▸ Your goal:
Turn the items below into a numbered list, dropping any blank lines.

※

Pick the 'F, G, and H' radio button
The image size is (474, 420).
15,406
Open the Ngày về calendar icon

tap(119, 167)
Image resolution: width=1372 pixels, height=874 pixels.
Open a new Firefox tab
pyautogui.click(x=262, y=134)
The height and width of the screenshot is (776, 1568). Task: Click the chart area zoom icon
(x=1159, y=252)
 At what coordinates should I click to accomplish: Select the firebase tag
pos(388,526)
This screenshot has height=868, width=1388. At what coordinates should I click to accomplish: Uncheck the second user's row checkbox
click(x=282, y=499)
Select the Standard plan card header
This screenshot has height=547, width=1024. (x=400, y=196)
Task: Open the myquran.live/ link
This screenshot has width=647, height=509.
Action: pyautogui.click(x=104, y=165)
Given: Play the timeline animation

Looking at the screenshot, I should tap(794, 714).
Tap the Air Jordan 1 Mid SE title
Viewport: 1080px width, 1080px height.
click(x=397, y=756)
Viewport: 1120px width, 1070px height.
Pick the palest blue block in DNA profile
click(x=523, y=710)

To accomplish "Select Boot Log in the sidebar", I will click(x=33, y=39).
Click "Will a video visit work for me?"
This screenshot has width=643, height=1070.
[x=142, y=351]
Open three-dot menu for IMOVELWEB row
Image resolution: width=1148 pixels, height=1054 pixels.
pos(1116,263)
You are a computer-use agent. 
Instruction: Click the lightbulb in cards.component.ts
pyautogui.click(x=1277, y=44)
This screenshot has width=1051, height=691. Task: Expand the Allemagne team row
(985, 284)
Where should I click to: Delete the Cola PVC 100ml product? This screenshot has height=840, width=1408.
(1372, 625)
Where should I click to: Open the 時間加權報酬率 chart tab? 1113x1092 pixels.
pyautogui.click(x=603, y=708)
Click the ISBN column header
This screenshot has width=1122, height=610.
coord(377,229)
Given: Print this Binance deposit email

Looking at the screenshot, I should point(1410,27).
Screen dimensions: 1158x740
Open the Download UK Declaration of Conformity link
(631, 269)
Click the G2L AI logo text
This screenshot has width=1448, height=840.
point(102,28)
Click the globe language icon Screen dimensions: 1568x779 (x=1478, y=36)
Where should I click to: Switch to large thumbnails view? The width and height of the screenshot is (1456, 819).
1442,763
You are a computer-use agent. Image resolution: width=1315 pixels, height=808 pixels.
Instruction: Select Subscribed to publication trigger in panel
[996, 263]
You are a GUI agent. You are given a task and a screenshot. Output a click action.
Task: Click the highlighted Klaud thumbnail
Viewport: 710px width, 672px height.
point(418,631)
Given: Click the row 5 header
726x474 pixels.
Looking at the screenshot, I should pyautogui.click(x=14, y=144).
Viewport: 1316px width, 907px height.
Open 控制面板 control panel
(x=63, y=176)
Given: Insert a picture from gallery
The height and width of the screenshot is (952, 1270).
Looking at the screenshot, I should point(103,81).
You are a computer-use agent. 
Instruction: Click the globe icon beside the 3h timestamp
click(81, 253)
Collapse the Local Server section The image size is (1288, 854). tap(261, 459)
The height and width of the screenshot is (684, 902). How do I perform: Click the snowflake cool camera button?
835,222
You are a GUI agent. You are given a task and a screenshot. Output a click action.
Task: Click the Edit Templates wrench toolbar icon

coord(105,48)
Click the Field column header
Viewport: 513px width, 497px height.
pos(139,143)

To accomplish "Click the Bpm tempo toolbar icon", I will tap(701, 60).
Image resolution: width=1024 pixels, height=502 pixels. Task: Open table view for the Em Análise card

※

▸ Response below:
1. Pick the 'F, G, and H' radio button
2. The image size is (474, 420).
3. 15,406
4. Open the Ngày về calendar icon
5. tap(119, 167)
6. Image resolution: width=1372 pixels, height=874 pixels.
7. Open a new Firefox tab
8. pyautogui.click(x=262, y=134)
9. The height and width of the screenshot is (776, 1568). Task: Click the chart area zoom icon
10. (x=1159, y=252)
11.  At what coordinates should I click to accomplish: Select the firebase tag
12. pos(388,526)
13. This screenshot has height=868, width=1388. At what coordinates should I click to accomplish: Uncheck the second user's row checkbox
14. click(x=282, y=499)
15. Select the Standard plan card header
16. This screenshot has height=547, width=1024. (x=400, y=196)
17. Task: Open the myquran.live/ link
18. This screenshot has width=647, height=509.
19. Action: pyautogui.click(x=104, y=165)
20. Given: Play the timeline animation
21. Looking at the screenshot, I should tap(794, 714).
22. Tap the Air Jordan 1 Mid SE title
23. Viewport: 1080px width, 1080px height.
24. click(x=397, y=756)
25. Viewport: 1120px width, 1070px height.
26. Pick the palest blue block in DNA profile
27. click(x=523, y=710)
28. To accomplish "Select Boot Log in the sidebar", I will click(x=33, y=39).
29. Click "Will a video visit work for me?"
30. This screenshot has width=643, height=1070.
31. [x=142, y=351]
32. Open three-dot menu for IMOVELWEB row
33. Image resolution: width=1148 pixels, height=1054 pixels.
34. pos(1116,263)
35. You are a computer-use agent. 
36. Instruction: Click the lightbulb in cards.component.ts
37. pyautogui.click(x=1277, y=44)
38. This screenshot has width=1051, height=691. Task: Expand the Allemagne team row
39. (985, 284)
40. Where should I click to: Delete the Cola PVC 100ml product? This screenshot has height=840, width=1408.
41. (1372, 625)
42. Where should I click to: Open the 時間加權報酬率 chart tab? 1113x1092 pixels.
43. pyautogui.click(x=603, y=708)
44. Click the ISBN column header
45. This screenshot has width=1122, height=610.
46. coord(377,229)
47. Given: Print this Binance deposit email
48. Looking at the screenshot, I should point(1410,27).
49. Screen dimensions: 1158x740
50. Open the Download UK Declaration of Conformity link
51. (631, 269)
52. Click the G2L AI logo text
53. This screenshot has width=1448, height=840.
54. point(102,28)
55. Click the globe language icon Screen dimensions: 1568x779 (x=1478, y=36)
56. Where should I click to: Switch to large thumbnails view? The width and height of the screenshot is (1456, 819).
57. 1442,763
58. You are a computer-use agent. Image resolution: width=1315 pixels, height=808 pixels.
59. Instruction: Select Subscribed to publication trigger in panel
60. [996, 263]
61. You are a GUI agent. You are given a task and a screenshot. Output a click action.
62. Task: Click the highlighted Klaud thumbnail
63. Viewport: 710px width, 672px height.
64. point(418,631)
65. Given: Click the row 5 header
66. 726x474 pixels.
67. Looking at the screenshot, I should pyautogui.click(x=14, y=144).
68. Viewport: 1316px width, 907px height.
69. Open 控制面板 control panel
70. (x=63, y=176)
71. Given: Insert a picture from gallery
72. The height and width of the screenshot is (952, 1270).
73. Looking at the screenshot, I should point(103,81).
74. You are a computer-use agent. 
75. Instruction: Click the globe icon beside the 3h timestamp
76. click(81, 253)
77. Collapse the Local Server section The image size is (1288, 854). tap(261, 459)
78. The height and width of the screenshot is (684, 902). How do I perform: Click the snowflake cool camera button?
79. 835,222
80. You are a GUI agent. You are given a task and a screenshot. Output a click action.
81. Task: Click the Edit Templates wrench toolbar icon
82. coord(105,48)
83. Click the Field column header
84. Viewport: 513px width, 497px height.
85. pos(139,143)
86. To accomplish "Click the Bpm tempo toolbar icon", I will tap(701, 60).
87. Image resolution: width=1024 pixels, height=502 pixels. Task: Open table view for the Em Análise card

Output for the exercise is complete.